Take your feet for a walk. Get comfortable shoes that give your toes plenty of room, have good arch support, and start walking. Make sure you deliberately walk heel to toe. I am not being paid to say this but the shoe brand I really like is Hoka. Try to walk at least 30 minutes, 5 days a week—minimum.

  • Walk barefoot whenever you can at home.

  • Try this toe and foot exercise routine: Place one foot on top of the other thigh and interlace your fingers between your toes. Rock your toes back and forth 10 times. Then make circles in each direction 10 times. Release your fingers and then hold each toe individually and make circles in each direction 10 times and then gently pull on each toe 10 times. Finally, take both your thumbs and massage up and down the sole of your foot 10 times. Repeat on the other foot. Do this several times a week.

  • Barefoot, stand with both feet parallel (look to make sure your inner big toe mound and inner heel are on the same plane.) Stand as high on your toes as you can for 10-15 seconds. Lower heels and repeat several times.

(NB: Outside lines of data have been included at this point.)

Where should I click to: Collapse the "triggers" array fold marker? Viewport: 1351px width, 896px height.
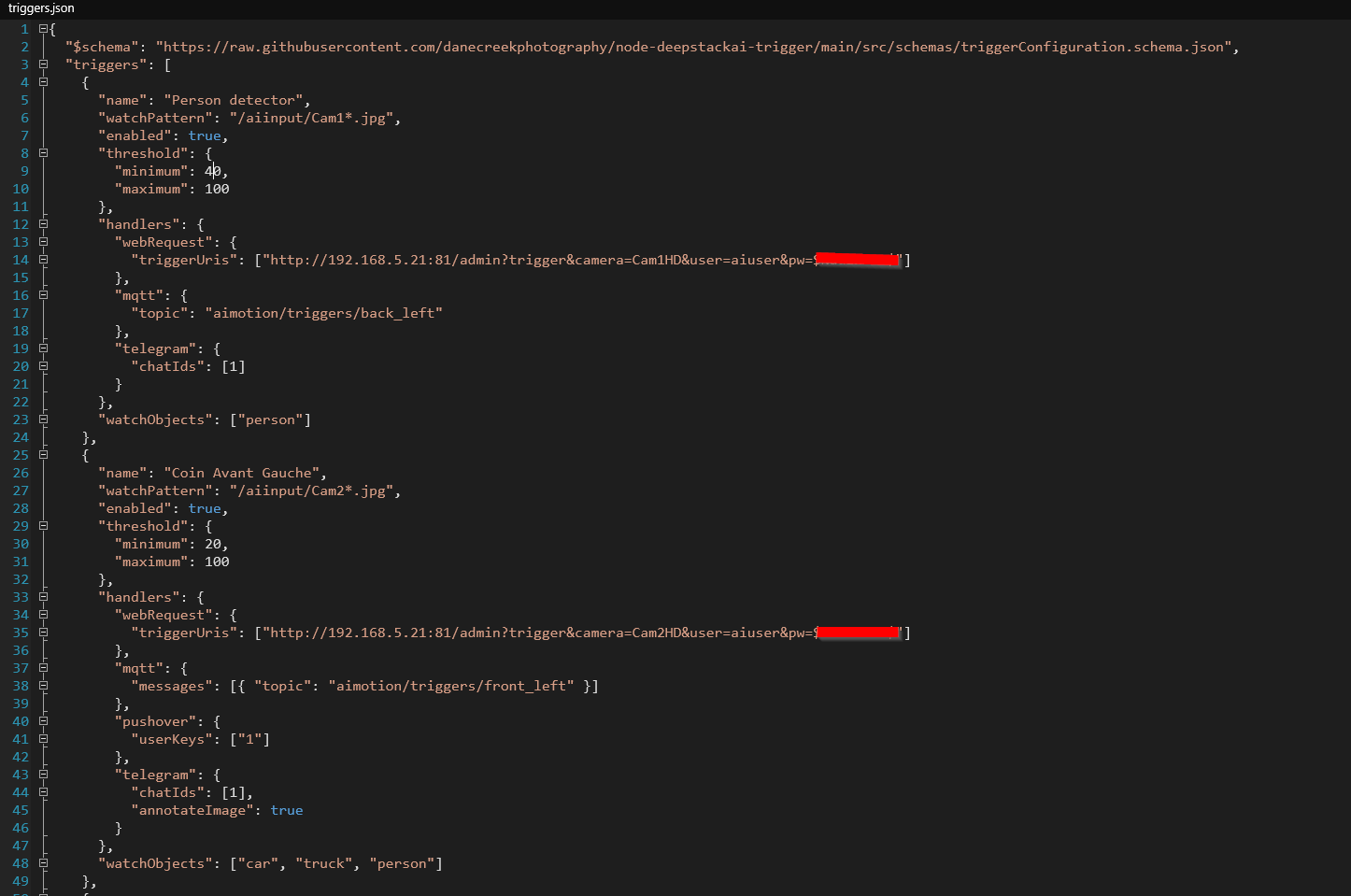click(43, 64)
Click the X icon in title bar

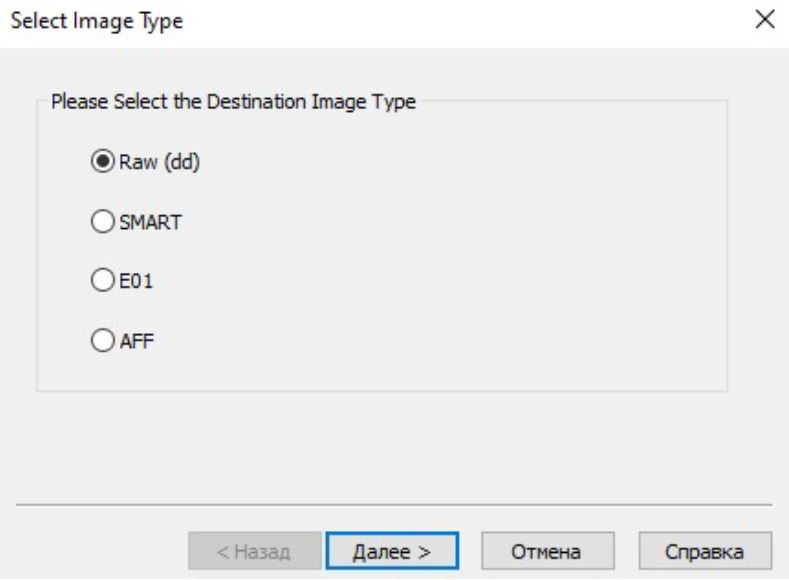(x=765, y=20)
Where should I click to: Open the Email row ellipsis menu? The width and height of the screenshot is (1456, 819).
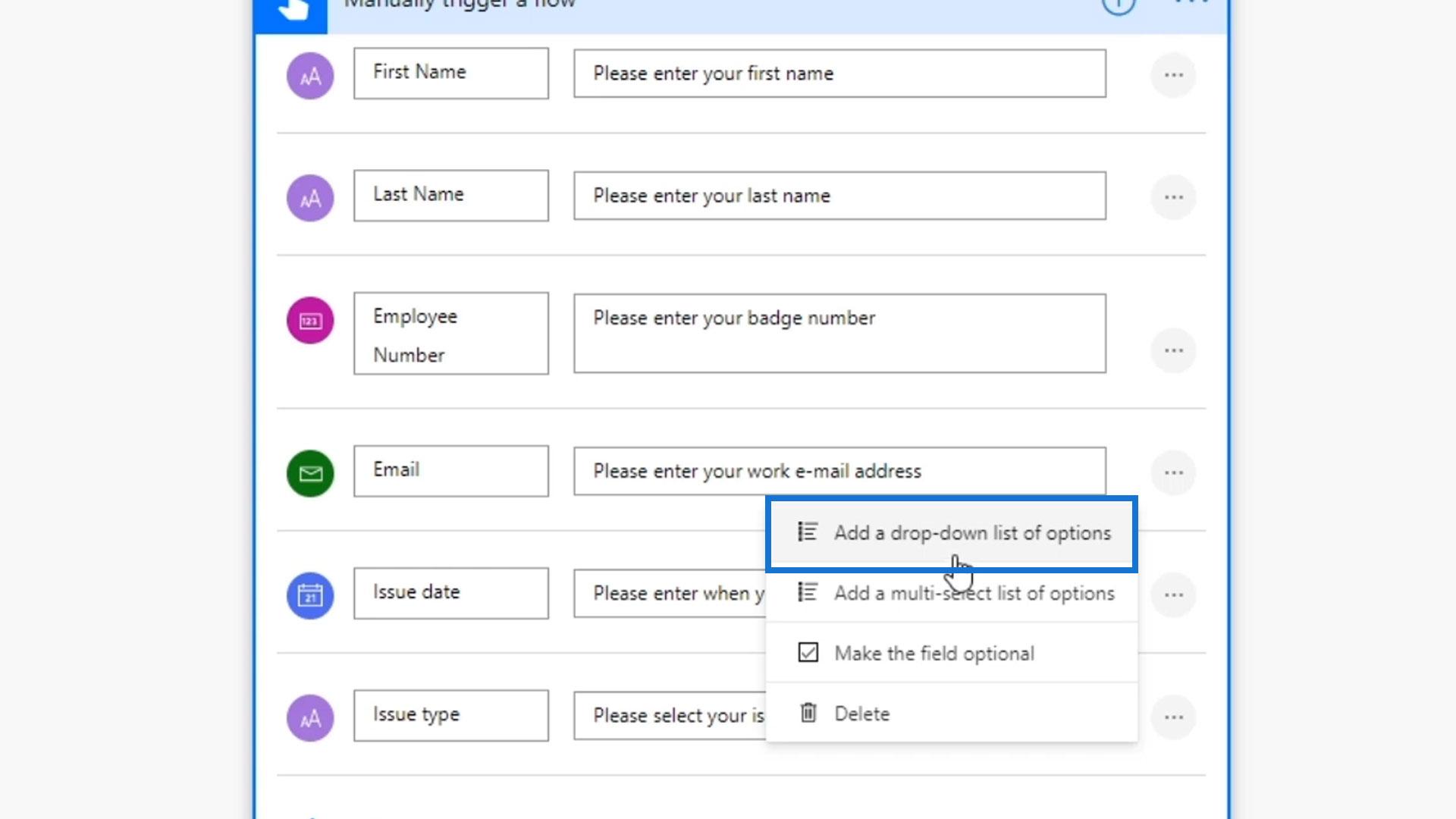click(1173, 472)
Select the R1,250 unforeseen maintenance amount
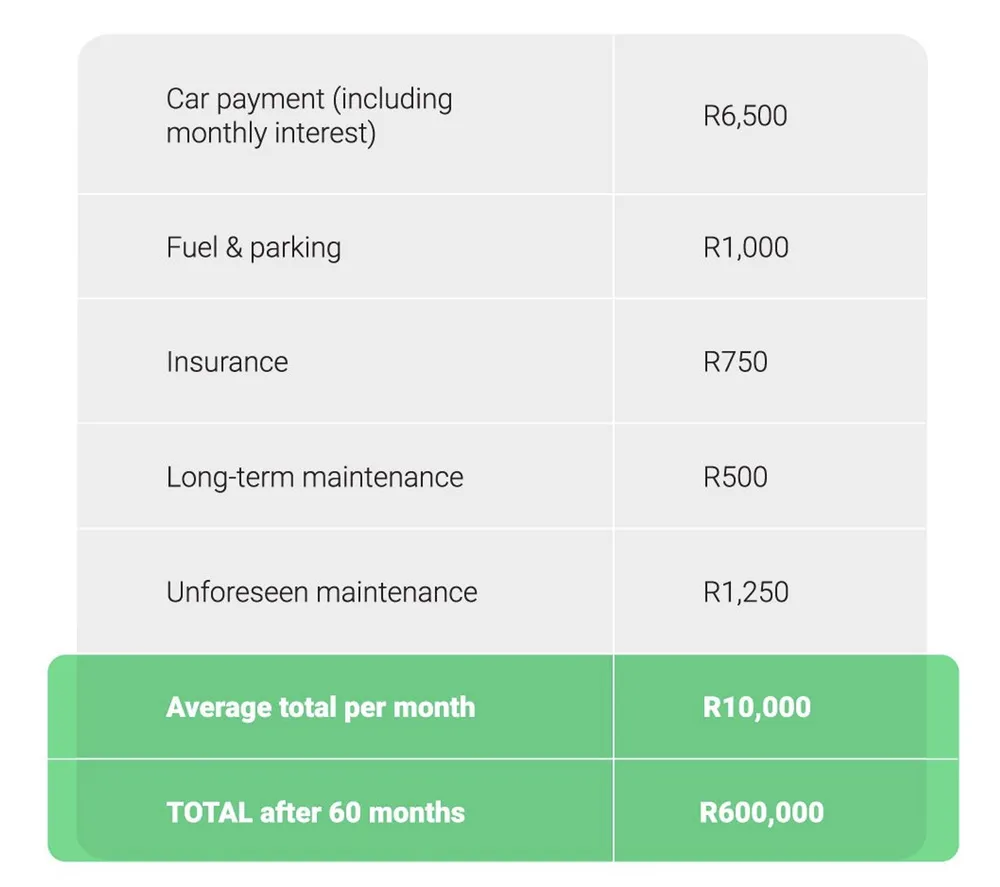The width and height of the screenshot is (1000, 887). coord(746,592)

  • Barefoot, stand pressing both feet firmly into an uncarpeted floor or a yoga mat. Feel the muscles of your feet and legs engaging as you do this. Pay particular attention to pressing the big toe into the floor. Release the firm pressure. Notice the difference. Repeat as much as you feel like it.

  • Stand up and sit down from a chair as many times as you can in 30 seconds. Do this barefoot and consciously do this pressing your feet firmly into the floor as you stand. This will strengthen feet and leg muscles. Do this once or more times a day.

  • While brushing your teeth, standing in a grocery store line, rinsing dishes at the sink, etc. press one foot firmly into the floor and lift the other foot off the floor. Hold as long as you can. Change sides.

  • If you have a home yoga practice, practice balance poses like tree, eagle, and dancer. Use a wall if you need to.